Für den Stellvertreter des Stadtphysicus galt, z. B. in Hamburg, die Bezeichnung Subphysicus.

  1. Bernhard D. Haage, Wolfgang Wegner: Chirurg, Chirurgie. In: Werner E. Gerabek, Bernhard D. Haage, Gundolf Keil, Wolfgang Wegner (Hrsg.): Enzyklopädie Medizingeschichte. De Gruyter, Berlin / New York 2005, ISBN 3-11-015714-4, S. 251–254; hier: S. 251.
  2. Gundolf Keil: Ortolf von Baierland (Würzburg). In: Die deutsche Literatur des Mittelalters. Verfasserlexikon. Band 7: „Oberdeutscher Servatius“ – Reuchart von Salzburg. 2., völlig neu bearbeitete Auflage. De Gruyter, Berlin u. a. 1989, ISBN 3-11-011582-4, Sp. 67–82, hier: Sp. 75.
  3. Manfred Vasold: Stadtärzte. In: Enzyklopädie Medizingeschichte. 2005, S. 1352–1353.
  4. Wolfgang F. Reddig: Heilberufe: Doctores, Bader, Scharlatane. In: Medizin im Mittelalter. Zwischen Erfahrungswissen, Magie und Religion (= Spektrum der Wissenschaft. Spezial: Archäologie Geschichte Kultur. Band 2.19), 2019 (auch in Spektrum der Wissenschaft. 2, 2002), S. 62–65, hier: S. 63–64.
  5. Conrad Brunner: Über Medizin und Krankenpflege im Mittelalter in Schweizerischen Landen (= Veröffentlichungen der Schweizerischen Gesellschaft für Geschichte der Medizin und der Naturwissenschaften.
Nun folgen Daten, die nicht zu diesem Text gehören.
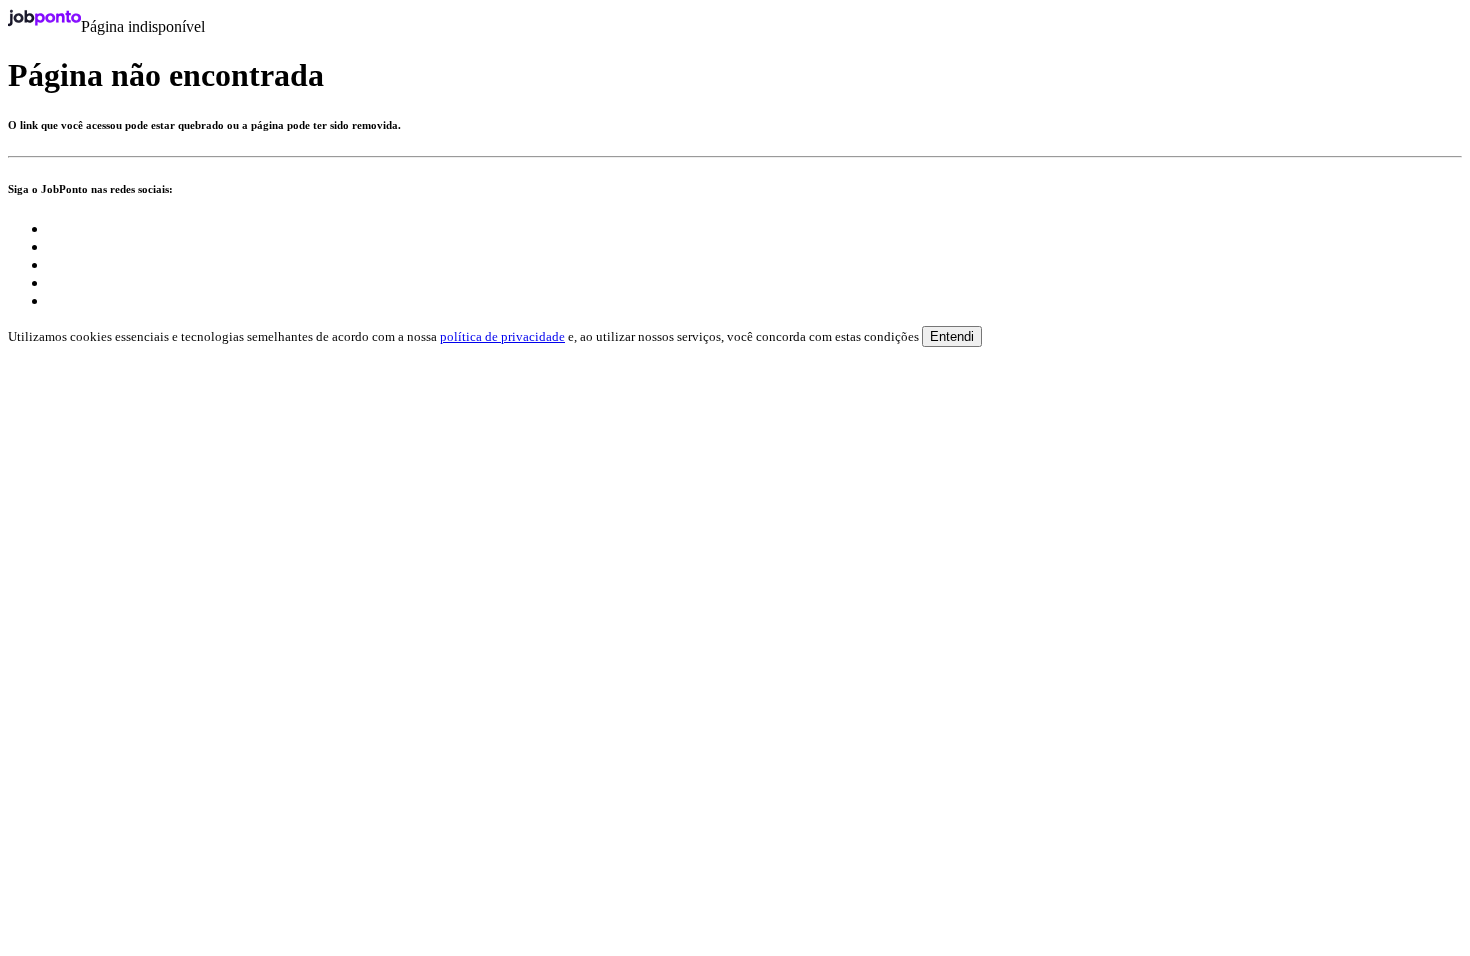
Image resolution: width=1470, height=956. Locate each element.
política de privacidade (502, 336)
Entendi (952, 336)
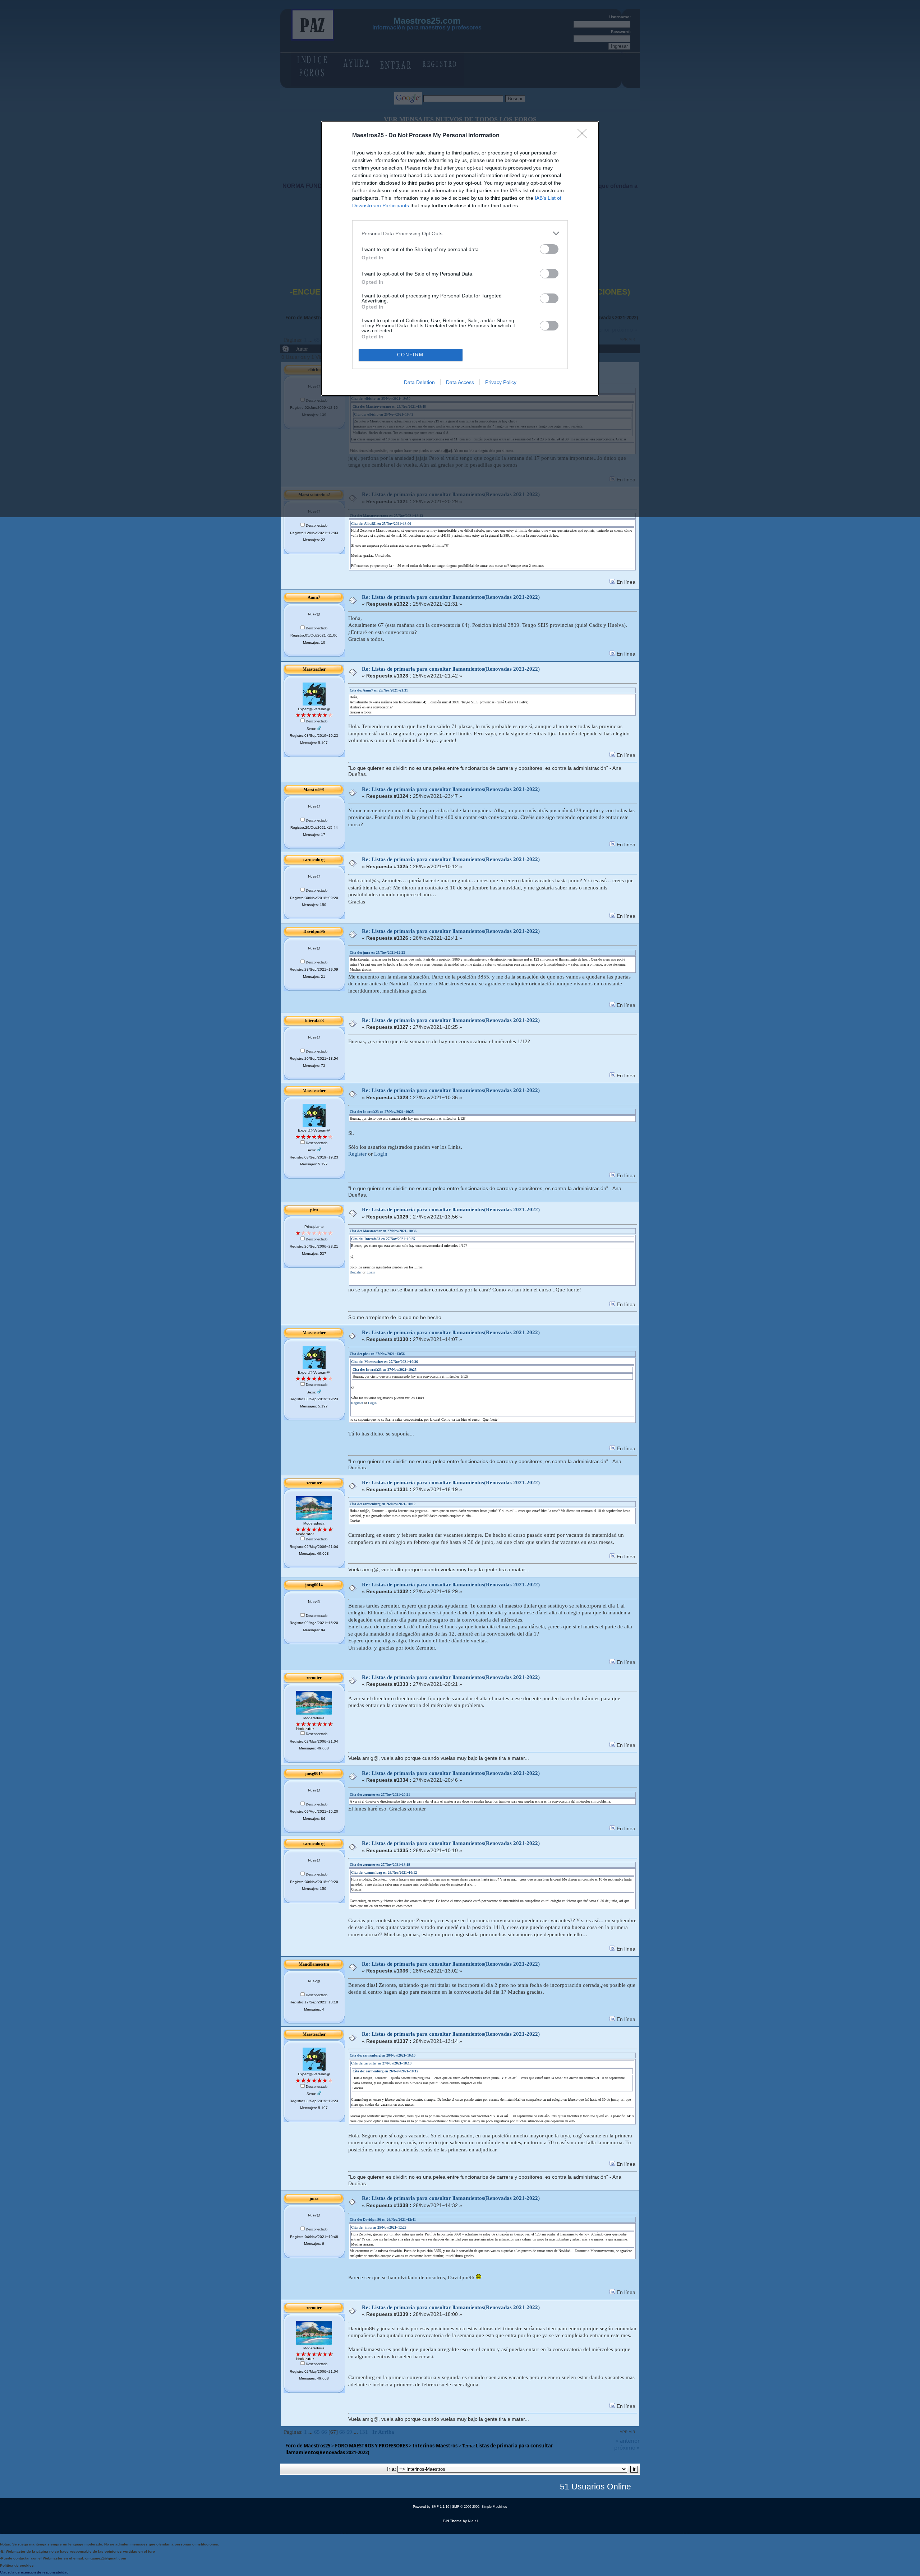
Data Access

Band 1). Orell Füssli, Zürich 1922, S. 70–71.
  6. Conrad Brunner: Über Medizin und Krankenpflege im Mittelalter in Schweizerischen Landen (= Veröffentlichungen der Schweizerischen Gesellschaft für Geschichte der Medizin und der Naturwissenschaften. Band 1). Orell Füssli, Zürich 1922, S. 69.
  7. August Buck: Die Medizin im Verständnis des Renaissancehumanismus. In: Rudolf Schmitz, Gundolf Keil (Hrsg.): Humanismus und Medizin. Weinheim an der Bergstraße 1984 (= Deutsche Forschungsgemeinschaft: Mitteilungen der Kommission für Humanismusforschung. Band 11), S. 181–198, hier: S. 185.